A questo punto, non si vede come possa attribuirsi alla norma una portata generale, poiché non
siamo in presenza di una “innovazione” in senso tecnico se in sostanza si ricade nella installazione
di un'antenna “collettiva” appartenente ad un gruppo di condomini (come spiegato nel paragrafo
che segue) che non richiede alcuna maggioranza, tanto meno qualificata, ma solo il consenso
degli aderenti. L'efficacia della disposizione si riduce all'ipotesi di un coinvolgimento di tutti i
condomini od anche a quella di un bene “potenzialmente condominiale” che, pur rimanendo in uso
ed a carico dei soli consenzienti, è predisposto tecnicamente per la possibile utilizzazione
successiva degli altri condomini (si faccia l'ipotesi di obbligatorio smantellamento, iussu iudicis, di
alcune parabole) secondo la logica dell'ultimo comma del 1121. Ma pure questa ridotta eventualità
di configurare una “innovazione” con il suo quorum maggiorato viene a cadere quando l'opera non
altera la destinazione del bene comune né limita il diritto d'uso degli altri condomini. Almeno
questo è il senso da attribuire allo strano inciso introdotto nel 1120 (al n. 3 del secondo comma)
“ad esclusione degli impianti che non comportano modifiche in grado di alterare la destinazione
della cosa comune e di impedire agli altri condomini di farne uso secondo il loro diritto”: la
mancanza delle indicate modifiche elimina la qualifica di “innovazione” e ripristina la maggioranza
ordinaria (di 1° o di 2° convocazione).
Nel caso di rinnovo dell'impianto per intervenuta obsolescenza, l'opera costituisce una miglioria,
non un'innovazione; comunque delibera vincola sempre i soli condomini interessati.
Superfluo aggiungere che una chiarificazione legislativa sarebbe quanto mai necessaria su questi
come su altri punti della riforma.
Antenna collettiva
Più condomini possono consociarsi per installare una parabola multiuso, per godere di servizi
aggiuntivi (Tv-Sat, “pay-tv”) rispetto a quelli del digitale terrestre di cui è dotato il condominio
oppure per supplire (specie nelle zone montane) all'insufficiente ricezione del digitale stesso, od
infine (come sarebbe auspicabile) per disboscare la massa di antenne singole a tutto vantaggio
dell'estetica dell'edificio. Un tale l'impianto può chiamarsi “collettivo”, per distinguerlo da quello
condominiale che ha la sua fonte in una delibera assembleare rivolta ad una generalità di
condomini. Richiamando quanto detto nel primo paragrafo, i regolamenti comunali potrebbero
imporre l'accorpamento delle parabole in una o più (ma sempre limitate) antenne “collettive” per
salvaguardare il decoro dell'edificio. Se, ad es., in un edificio vi sono più scale, è ragionevole che
si installi una parabola per ogni scala a beneficio dei condomini che diano la loro disponibilità.

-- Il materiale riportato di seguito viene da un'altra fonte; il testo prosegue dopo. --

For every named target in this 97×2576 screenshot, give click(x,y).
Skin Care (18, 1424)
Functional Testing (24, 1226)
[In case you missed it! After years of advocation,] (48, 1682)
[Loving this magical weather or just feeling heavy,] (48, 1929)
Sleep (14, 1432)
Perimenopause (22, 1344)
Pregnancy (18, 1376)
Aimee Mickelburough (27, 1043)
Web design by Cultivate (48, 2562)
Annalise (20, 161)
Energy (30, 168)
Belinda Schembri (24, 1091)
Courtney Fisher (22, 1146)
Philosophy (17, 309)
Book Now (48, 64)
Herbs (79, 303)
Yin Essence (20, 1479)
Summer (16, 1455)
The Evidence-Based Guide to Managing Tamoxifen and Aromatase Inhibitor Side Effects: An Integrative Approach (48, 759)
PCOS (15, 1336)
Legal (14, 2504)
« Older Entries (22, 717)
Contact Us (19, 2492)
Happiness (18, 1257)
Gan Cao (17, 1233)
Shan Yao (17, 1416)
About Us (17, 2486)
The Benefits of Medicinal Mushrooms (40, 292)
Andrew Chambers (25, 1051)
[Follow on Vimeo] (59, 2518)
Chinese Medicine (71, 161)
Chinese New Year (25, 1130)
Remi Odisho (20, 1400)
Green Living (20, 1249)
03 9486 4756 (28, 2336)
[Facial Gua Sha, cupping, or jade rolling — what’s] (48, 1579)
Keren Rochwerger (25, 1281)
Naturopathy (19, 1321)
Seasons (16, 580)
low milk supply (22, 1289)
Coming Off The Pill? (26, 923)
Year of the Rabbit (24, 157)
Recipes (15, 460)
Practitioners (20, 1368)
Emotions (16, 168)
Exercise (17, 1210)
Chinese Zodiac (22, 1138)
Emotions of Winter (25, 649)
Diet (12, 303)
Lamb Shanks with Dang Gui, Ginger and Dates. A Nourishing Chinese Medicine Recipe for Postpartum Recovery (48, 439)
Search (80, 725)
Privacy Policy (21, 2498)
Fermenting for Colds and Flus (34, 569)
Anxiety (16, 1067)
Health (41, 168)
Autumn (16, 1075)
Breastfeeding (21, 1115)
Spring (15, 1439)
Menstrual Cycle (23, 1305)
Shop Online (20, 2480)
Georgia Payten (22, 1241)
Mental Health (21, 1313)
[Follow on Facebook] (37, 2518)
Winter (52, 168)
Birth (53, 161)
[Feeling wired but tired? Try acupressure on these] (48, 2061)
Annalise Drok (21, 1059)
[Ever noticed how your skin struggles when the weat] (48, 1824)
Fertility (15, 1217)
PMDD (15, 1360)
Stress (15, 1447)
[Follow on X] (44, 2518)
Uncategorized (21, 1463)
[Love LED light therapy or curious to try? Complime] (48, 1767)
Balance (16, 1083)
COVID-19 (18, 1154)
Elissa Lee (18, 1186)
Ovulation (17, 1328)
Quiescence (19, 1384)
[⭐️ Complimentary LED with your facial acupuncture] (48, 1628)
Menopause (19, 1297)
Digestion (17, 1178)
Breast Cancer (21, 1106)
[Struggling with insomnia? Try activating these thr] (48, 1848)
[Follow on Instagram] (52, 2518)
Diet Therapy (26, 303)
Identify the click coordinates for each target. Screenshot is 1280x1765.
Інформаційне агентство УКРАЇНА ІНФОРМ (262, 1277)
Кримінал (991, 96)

Insomma, se non è possibile che le antenne siano un bene comune di tutti i condomini bisogna
che siano almeno beni in comune di gruppi di condomini. In questi casi gli interessati provvedono a
proprie spese all'impianto collettivo secondo la medesima procedura (1122-bis) illustrata per
l'antenna individuale. Ne consegue la formazione, in tale limitato ambito, del c.d. “condominio
parziale”, ai sensi del 1123 che richiama anche”opere od impianti”. Poiché va comunque informato
l'amministratore, di norma gli si dà il mandato di organizzare il necessario lavoro e di scegliere
l'impresa esecutrice di comune accordo con i soli condomini richiedenti; mentre l'assemblea verrà
coinvolta solo se si rendano necessarie modifiche delle parti comuni.